Fall in Love with these Native Plants this Valentine’s Day
Love is in the air and in the soil! While the origins of the Valentine’s Day holiday are somewhat hazy, we have no doubt as to how the natural world has influenced our modern celebration of love. Check out these native Chesapeake Bay plants that bring to mind the feelings and mood of the Valentine’s season.
Dicentra eximia – “wild bleeding heart”
The wild bleeding heart is native to Maryland, Virginia, West Virginia, and the District of Columbia. It thrives in the forest floors, rocky woods, and ledges of the Appalachian Mountains. Dicentra eximia is deer-resistant and cultivated varieties can likewise resist predation from hungry backyard deer. While not yet blooming for Valentine’s Day, the whitish pink summer blooms of the wild bleeding heart no doubt bring to mind the heart-shaped imagery we love to share in cards, love notes, or text emojis to a Valentine.
Symphyotrichum cordifolium – “heart-leaved aster”
Heart-leaved asters are native to every Bay watershed state apart from Delaware and Maryland. The petals (often blue) attract pollinators such as butterflies to collect pollen from their yellow centers. The heart-shaped leaves are in bloom from late summer through mid-autumn. Asters like Symphyotrichum cordifolium can be a vital late-season food source for pollinators as many other native plants begin to enter their dormancy seasons in the fall. The aster family of herbaceous plants has at least 600 varieties. Heart-leaved asters, being a fairly common species, are sometimes considered weeds in urban areas. Traditionally asters have been associated with patience, good luck, and lasting love.
Cercis canadensis – “eastern redbud”
What is there not to love about the Eastern redbud? Cercis canadensis is a very adaptable species that thrives in many soil conditions under varying levels of sun. This nitrogen-fixing tree offers year-round interest – from pinkish-purple buds in the early spring, to heart-shaped leaves emerging red through late spring before turning a deep green in summer and yellow in the autumn. After the warm winter that much of the watershed has experienced this season, redbud blooms are likely not far off. Buds emerge from the bark of twigs and branches, and even parts of the trees’ trunks. Eastern redbud blossoms are edible, imparting a citrusy taste to dishes. Unopened buds can even be used as a substitute for capers!

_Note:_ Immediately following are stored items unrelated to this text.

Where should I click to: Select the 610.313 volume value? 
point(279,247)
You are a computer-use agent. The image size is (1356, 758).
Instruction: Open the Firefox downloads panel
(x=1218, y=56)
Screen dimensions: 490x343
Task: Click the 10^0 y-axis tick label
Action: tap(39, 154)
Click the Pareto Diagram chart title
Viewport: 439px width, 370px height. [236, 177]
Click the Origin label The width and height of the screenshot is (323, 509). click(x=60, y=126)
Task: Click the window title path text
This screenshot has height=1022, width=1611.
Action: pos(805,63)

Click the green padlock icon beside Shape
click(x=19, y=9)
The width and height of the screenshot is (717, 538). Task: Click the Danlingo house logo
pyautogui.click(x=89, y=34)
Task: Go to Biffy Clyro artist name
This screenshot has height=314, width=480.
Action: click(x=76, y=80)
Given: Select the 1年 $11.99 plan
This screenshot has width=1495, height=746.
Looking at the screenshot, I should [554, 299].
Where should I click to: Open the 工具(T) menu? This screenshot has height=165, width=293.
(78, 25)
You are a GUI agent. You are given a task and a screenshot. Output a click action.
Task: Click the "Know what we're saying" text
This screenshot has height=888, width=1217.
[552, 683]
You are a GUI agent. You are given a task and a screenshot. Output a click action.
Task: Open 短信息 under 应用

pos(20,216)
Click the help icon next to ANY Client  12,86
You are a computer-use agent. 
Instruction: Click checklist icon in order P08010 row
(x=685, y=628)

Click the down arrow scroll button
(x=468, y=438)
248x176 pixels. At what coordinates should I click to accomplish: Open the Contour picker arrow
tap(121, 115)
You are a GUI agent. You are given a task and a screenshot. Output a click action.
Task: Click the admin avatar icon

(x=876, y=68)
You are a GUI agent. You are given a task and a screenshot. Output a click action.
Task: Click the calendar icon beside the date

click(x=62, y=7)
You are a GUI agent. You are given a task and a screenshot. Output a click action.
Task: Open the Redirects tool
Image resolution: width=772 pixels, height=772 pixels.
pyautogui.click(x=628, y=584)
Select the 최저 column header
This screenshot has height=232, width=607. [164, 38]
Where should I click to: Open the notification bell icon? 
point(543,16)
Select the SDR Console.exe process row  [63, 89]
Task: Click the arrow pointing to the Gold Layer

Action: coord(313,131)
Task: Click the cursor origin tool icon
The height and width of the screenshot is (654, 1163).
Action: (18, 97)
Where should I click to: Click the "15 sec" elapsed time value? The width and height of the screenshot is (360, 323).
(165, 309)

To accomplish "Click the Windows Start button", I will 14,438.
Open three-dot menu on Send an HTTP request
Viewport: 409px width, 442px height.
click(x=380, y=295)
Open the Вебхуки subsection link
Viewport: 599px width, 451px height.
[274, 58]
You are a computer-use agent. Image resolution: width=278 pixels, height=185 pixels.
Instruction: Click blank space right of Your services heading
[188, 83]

While most of these native plant species are not showing off their Valentine blooms on February 14th, we can see how the colors and symbols we associate with love appear around us throughout the year. Are you looking to make a new Valentine’s (or Galentine’s!) tradition with your loved ones?
Instead of gifting a bouquet of roses – which often require large quantities of fertilizers, water, and pesticides before being shipped large distances – consider giving out native plant seeds or a tree sapling to plant this spring.